Word and element location items
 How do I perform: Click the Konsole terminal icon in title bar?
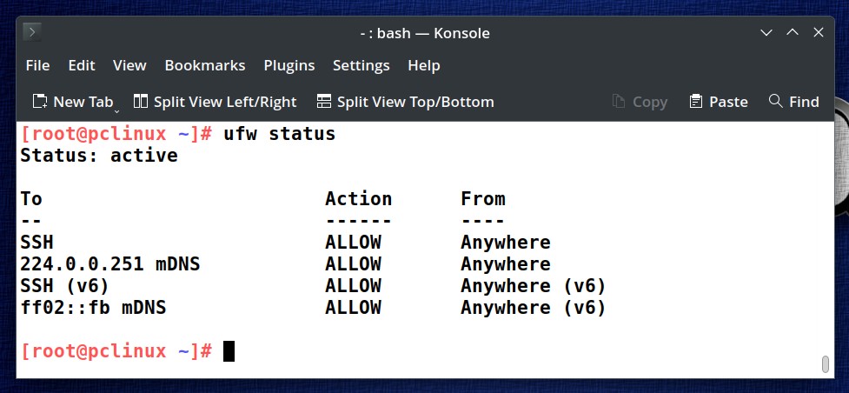(32, 32)
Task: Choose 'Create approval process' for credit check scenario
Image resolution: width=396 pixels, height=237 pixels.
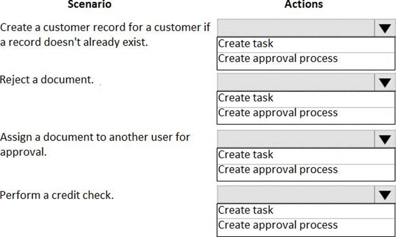Action: pyautogui.click(x=278, y=225)
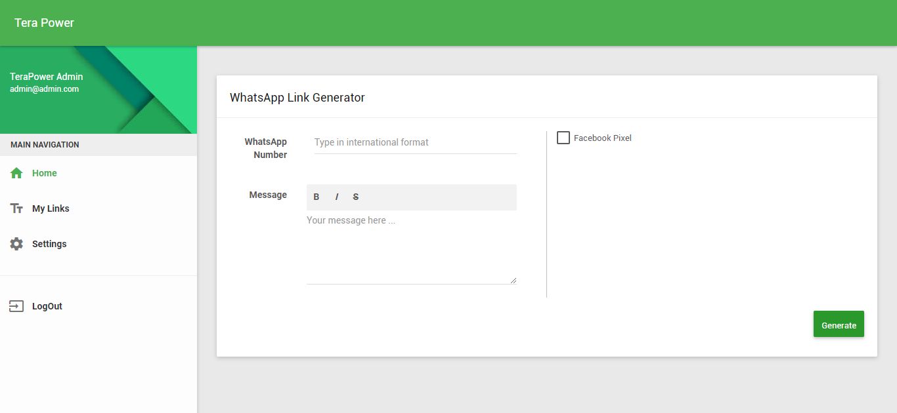The image size is (897, 413).
Task: Focus the WhatsApp Number input field
Action: coord(415,142)
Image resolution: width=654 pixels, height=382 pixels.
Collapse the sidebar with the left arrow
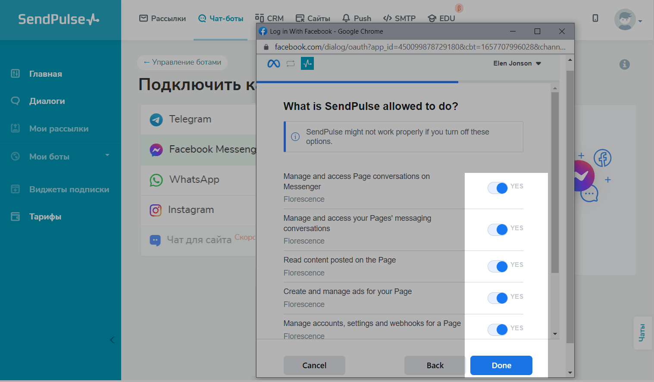112,340
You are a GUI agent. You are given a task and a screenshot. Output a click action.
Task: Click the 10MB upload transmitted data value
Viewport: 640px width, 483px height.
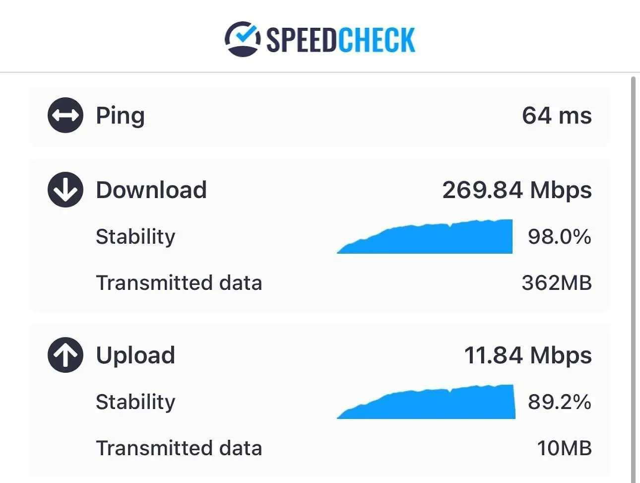coord(565,448)
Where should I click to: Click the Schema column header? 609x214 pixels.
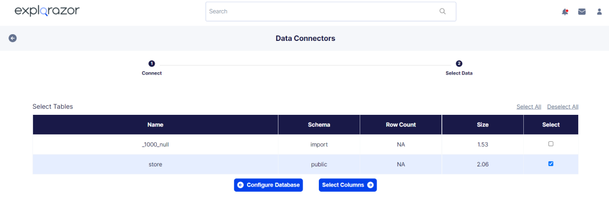click(319, 125)
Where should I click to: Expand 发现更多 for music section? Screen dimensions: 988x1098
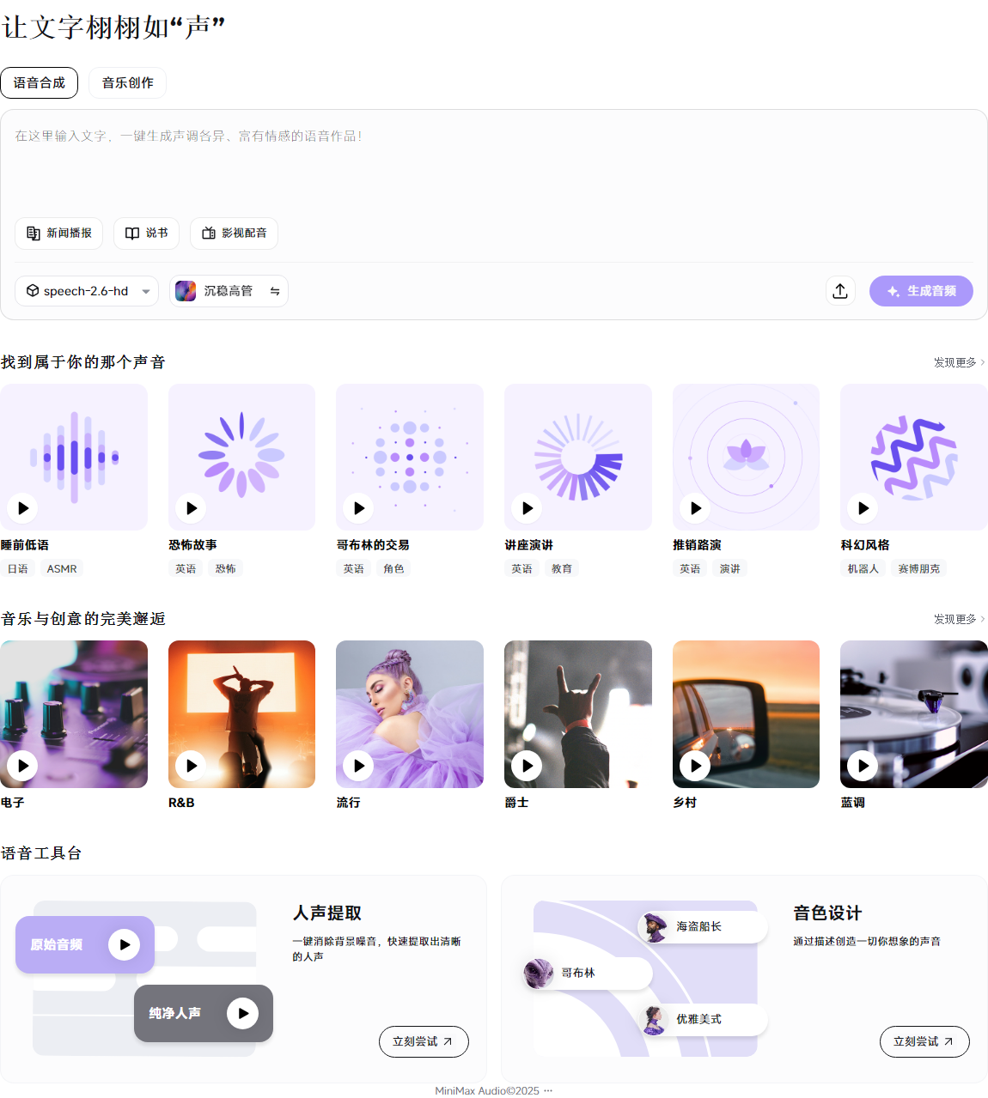959,619
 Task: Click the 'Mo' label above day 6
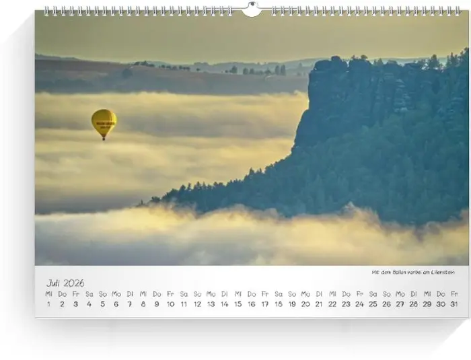point(116,294)
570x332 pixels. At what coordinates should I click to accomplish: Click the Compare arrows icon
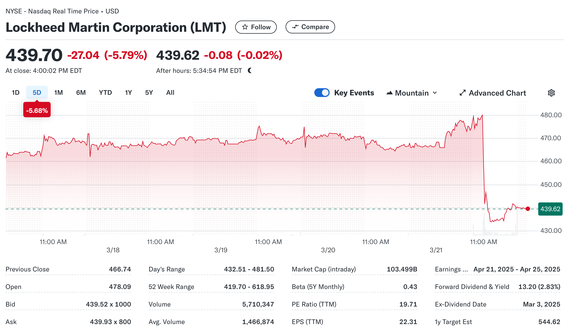point(295,27)
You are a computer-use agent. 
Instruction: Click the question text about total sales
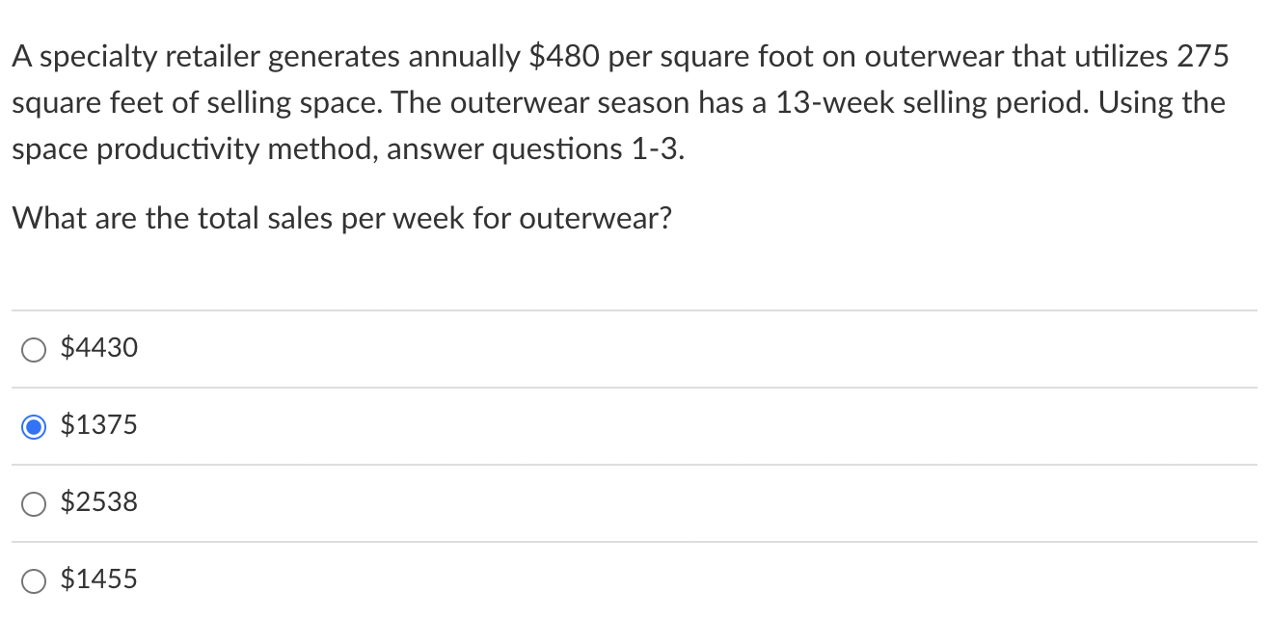(x=341, y=218)
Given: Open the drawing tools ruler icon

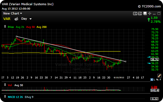Looking at the screenshot, I should pyautogui.click(x=159, y=76).
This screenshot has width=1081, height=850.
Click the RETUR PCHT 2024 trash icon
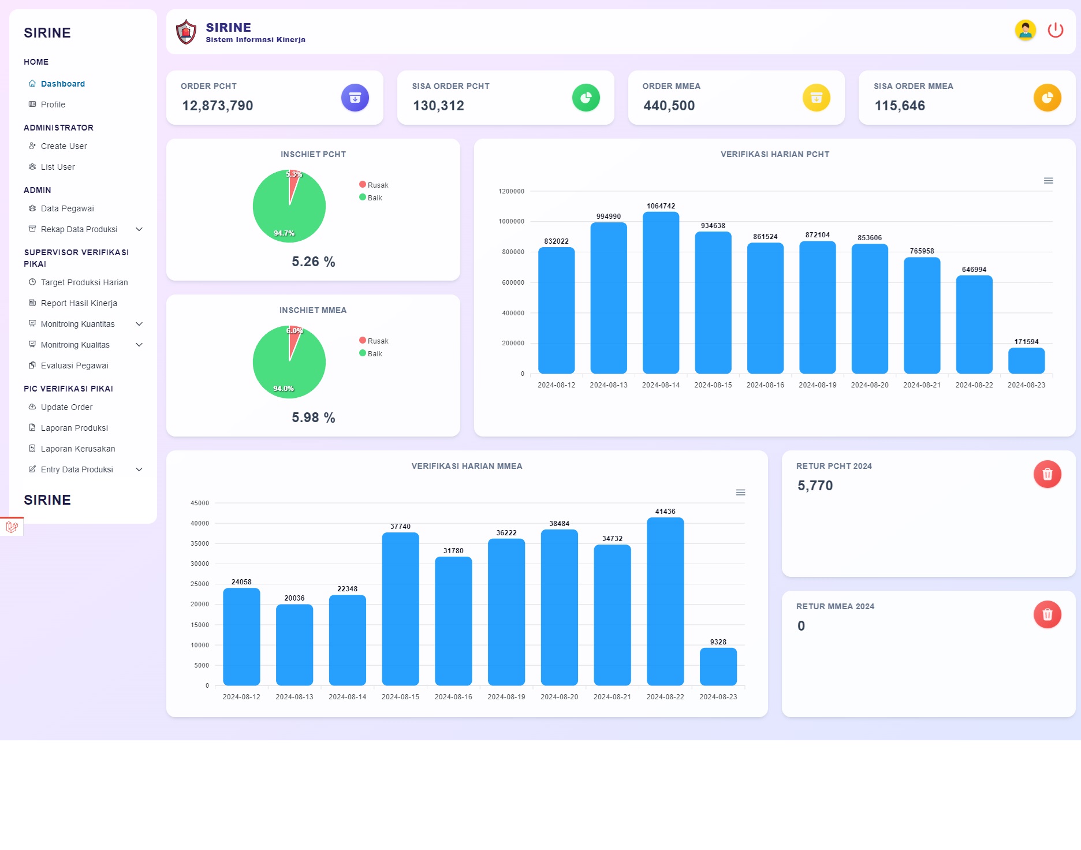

→ Aim of the task
Can you put every line of the items above into a Markdown table with the columns No. and Text, numbering each row and skipping blank lines? Leave the pictures out of your answer.

→ Result of the exercise
| No. | Text |
|---|---|
| 1 |  How do I perform: Click the Konsole terminal icon in title bar? |
| 2 | (32, 32) |
| 3 | Task: Choose 'Create approval process' for credit check scenario |
| 4 | Image resolution: width=396 pixels, height=237 pixels. |
| 5 | Action: pyautogui.click(x=278, y=225) |
| 6 | The image size is (897, 413). |
| 7 | Task: Focus the WhatsApp Number input field |
| 8 | Action: coord(415,142) |
| 9 | Image resolution: width=654 pixels, height=382 pixels. |
| 10 | Collapse the sidebar with the left arrow |
| 11 | 112,340 |
| 12 | You are a GUI agent. You are given a task and a screenshot. Output a click action. |
| 13 | Task: Click the 10MB upload transmitted data value |
| 14 | Viewport: 640px width, 483px height. |
| 15 | coord(565,448) |
| 16 | Where should I click to: Click the Schema column header? 609x214 pixels. |
| 17 | click(319, 125) |
| 18 | Where should I click to: Expand 发现更多 for music section? Screen dimensions: 988x1098 |
| 19 | 959,619 |
| 20 |  Task: Click the 'Mo' label above day 6 |
| 21 | point(116,294) |
| 22 | 570x332 pixels. At what coordinates should I click to accomplish: Click the Compare arrows icon |
| 23 | point(295,27) |
| 24 | You are a computer-use agent.  |
| 25 | Instruction: Click the question text about total sales |
| 26 | (x=341, y=218) |
| 27 | Given: Open the drawing tools ruler icon |
| 28 | Looking at the screenshot, I should pyautogui.click(x=159, y=76). |
| 29 | This screenshot has width=1081, height=850. |
| 30 | Click the RETUR PCHT 2024 trash icon |